• **DATA SHOWN**

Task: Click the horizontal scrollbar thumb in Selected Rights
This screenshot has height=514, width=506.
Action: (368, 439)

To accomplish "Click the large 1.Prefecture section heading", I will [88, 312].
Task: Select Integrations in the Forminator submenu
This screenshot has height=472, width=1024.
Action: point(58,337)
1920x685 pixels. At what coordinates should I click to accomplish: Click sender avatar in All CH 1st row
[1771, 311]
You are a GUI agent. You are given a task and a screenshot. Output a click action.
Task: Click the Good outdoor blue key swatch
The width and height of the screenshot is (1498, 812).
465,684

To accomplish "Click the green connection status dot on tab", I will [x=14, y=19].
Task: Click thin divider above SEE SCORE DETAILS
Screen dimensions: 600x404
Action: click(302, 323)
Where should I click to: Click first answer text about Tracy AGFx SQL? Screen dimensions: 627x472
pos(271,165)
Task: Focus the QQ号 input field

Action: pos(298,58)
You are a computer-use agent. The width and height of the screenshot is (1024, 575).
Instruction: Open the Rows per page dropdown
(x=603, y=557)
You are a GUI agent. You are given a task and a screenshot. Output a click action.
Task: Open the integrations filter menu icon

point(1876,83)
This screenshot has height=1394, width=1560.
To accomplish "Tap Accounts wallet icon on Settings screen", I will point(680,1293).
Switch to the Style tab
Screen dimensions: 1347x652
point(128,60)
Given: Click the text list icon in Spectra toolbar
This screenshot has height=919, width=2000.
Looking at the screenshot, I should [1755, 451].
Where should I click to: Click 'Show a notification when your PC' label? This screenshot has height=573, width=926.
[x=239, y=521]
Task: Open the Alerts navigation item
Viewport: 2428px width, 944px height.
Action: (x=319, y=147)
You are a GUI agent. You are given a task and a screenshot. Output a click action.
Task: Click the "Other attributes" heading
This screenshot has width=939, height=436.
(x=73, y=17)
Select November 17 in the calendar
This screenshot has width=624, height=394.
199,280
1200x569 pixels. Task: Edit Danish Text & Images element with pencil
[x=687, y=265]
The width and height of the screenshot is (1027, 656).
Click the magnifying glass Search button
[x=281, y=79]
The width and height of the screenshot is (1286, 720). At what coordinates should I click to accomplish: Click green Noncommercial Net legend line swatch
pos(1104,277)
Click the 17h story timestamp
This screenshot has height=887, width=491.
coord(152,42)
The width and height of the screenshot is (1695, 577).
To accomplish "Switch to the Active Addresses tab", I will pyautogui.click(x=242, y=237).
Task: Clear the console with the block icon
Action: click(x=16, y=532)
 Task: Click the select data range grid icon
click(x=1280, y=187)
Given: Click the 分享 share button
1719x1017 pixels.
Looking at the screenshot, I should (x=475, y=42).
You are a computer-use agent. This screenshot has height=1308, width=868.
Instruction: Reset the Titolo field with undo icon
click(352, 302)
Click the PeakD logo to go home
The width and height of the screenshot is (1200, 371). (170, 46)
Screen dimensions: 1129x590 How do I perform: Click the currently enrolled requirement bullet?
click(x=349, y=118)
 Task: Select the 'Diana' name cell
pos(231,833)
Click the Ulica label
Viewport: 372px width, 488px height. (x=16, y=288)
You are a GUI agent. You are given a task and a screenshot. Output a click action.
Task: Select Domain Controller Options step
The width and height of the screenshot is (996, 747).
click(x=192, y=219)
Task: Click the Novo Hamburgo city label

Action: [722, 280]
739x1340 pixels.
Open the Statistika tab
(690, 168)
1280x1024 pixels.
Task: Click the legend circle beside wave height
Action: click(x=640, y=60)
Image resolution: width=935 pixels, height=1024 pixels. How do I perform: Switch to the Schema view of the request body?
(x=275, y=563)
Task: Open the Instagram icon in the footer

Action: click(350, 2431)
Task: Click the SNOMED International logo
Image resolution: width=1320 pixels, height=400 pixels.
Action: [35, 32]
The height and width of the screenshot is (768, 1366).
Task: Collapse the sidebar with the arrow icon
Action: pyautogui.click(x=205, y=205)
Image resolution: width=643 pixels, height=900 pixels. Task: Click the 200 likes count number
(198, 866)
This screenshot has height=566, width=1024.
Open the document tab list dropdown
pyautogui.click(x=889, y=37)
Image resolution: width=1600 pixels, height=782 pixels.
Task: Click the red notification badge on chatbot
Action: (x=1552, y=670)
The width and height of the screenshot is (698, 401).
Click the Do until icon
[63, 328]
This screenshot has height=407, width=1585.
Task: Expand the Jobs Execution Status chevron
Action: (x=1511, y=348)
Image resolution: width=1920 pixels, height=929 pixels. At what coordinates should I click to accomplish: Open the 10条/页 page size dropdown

• **TASK DESCRIPTION**
An exact transcription of the data above is required.

• **EXERCISE RESULT**
Task: Click the horizontal scrollbar thumb in Selected Rights
This screenshot has height=514, width=506.
Action: (368, 439)

To accomplish "Click the large 1.Prefecture section heading", I will [88, 312].
Task: Select Integrations in the Forminator submenu
This screenshot has height=472, width=1024.
Action: point(58,337)
1920x685 pixels. At what coordinates should I click to accomplish: Click sender avatar in All CH 1st row
[1771, 311]
You are a GUI agent. You are given a task and a screenshot. Output a click action.
Task: Click the Good outdoor blue key swatch
The width and height of the screenshot is (1498, 812).
465,684

To accomplish "Click the green connection status dot on tab", I will [x=14, y=19].
Task: Click thin divider above SEE SCORE DETAILS
Screen dimensions: 600x404
Action: click(302, 323)
Where should I click to: Click first answer text about Tracy AGFx SQL? Screen dimensions: 627x472
pos(271,165)
Task: Focus the QQ号 input field

Action: pos(298,58)
You are a computer-use agent. The width and height of the screenshot is (1024, 575).
Instruction: Open the Rows per page dropdown
(x=603, y=557)
You are a GUI agent. You are given a task and a screenshot. Output a click action.
Task: Open the integrations filter menu icon

point(1876,83)
This screenshot has height=1394, width=1560.
To accomplish "Tap Accounts wallet icon on Settings screen", I will point(680,1293).
Switch to the Style tab
Screen dimensions: 1347x652
point(128,60)
Given: Click the text list icon in Spectra toolbar
This screenshot has height=919, width=2000.
Looking at the screenshot, I should [1755, 451].
Where should I click to: Click 'Show a notification when your PC' label? This screenshot has height=573, width=926.
[x=239, y=521]
Task: Open the Alerts navigation item
Viewport: 2428px width, 944px height.
Action: (x=319, y=147)
You are a GUI agent. You are given a task and a screenshot. Output a click action.
Task: Click the "Other attributes" heading
This screenshot has width=939, height=436.
(x=73, y=17)
Select November 17 in the calendar
This screenshot has width=624, height=394.
199,280
1200x569 pixels. Task: Edit Danish Text & Images element with pencil
[x=687, y=265]
The width and height of the screenshot is (1027, 656).
Click the magnifying glass Search button
[x=281, y=79]
The width and height of the screenshot is (1286, 720). At what coordinates should I click to accomplish: Click green Noncommercial Net legend line swatch
pos(1104,277)
Click the 17h story timestamp
This screenshot has height=887, width=491.
coord(152,42)
The width and height of the screenshot is (1695, 577).
To accomplish "Switch to the Active Addresses tab", I will pyautogui.click(x=242, y=237).
Task: Clear the console with the block icon
Action: click(x=16, y=532)
 Task: Click the select data range grid icon
click(x=1280, y=187)
Given: Click the 分享 share button
1719x1017 pixels.
Looking at the screenshot, I should (x=475, y=42).
You are a computer-use agent. This screenshot has height=1308, width=868.
Instruction: Reset the Titolo field with undo icon
click(352, 302)
Click the PeakD logo to go home
The width and height of the screenshot is (1200, 371). (170, 46)
Screen dimensions: 1129x590 How do I perform: Click the currently enrolled requirement bullet?
click(x=349, y=118)
 Task: Select the 'Diana' name cell
pos(231,833)
Click the Ulica label
Viewport: 372px width, 488px height. (x=16, y=288)
You are a GUI agent. You are given a task and a screenshot. Output a click action.
Task: Select Domain Controller Options step
The width and height of the screenshot is (996, 747).
click(x=192, y=219)
Task: Click the Novo Hamburgo city label

Action: [722, 280]
739x1340 pixels.
Open the Statistika tab
(690, 168)
1280x1024 pixels.
Task: Click the legend circle beside wave height
Action: click(x=640, y=60)
Image resolution: width=935 pixels, height=1024 pixels. How do I perform: Switch to the Schema view of the request body?
(x=275, y=563)
Task: Open the Instagram icon in the footer

Action: click(350, 2431)
Task: Click the SNOMED International logo
Image resolution: width=1320 pixels, height=400 pixels.
Action: [35, 32]
The height and width of the screenshot is (768, 1366).
Task: Collapse the sidebar with the arrow icon
Action: pyautogui.click(x=205, y=205)
Image resolution: width=643 pixels, height=900 pixels. Task: Click the 200 likes count number
(198, 866)
This screenshot has height=566, width=1024.
Open the document tab list dropdown
pyautogui.click(x=889, y=37)
Image resolution: width=1600 pixels, height=782 pixels.
Task: Click the red notification badge on chatbot
Action: (x=1552, y=670)
The width and height of the screenshot is (698, 401).
Click the Do until icon
[63, 328]
This screenshot has height=407, width=1585.
Task: Expand the Jobs Execution Status chevron
Action: (x=1511, y=348)
Image resolution: width=1920 pixels, height=929 pixels. At what coordinates should I click to accomplish: Open the 10条/页 page size dropdown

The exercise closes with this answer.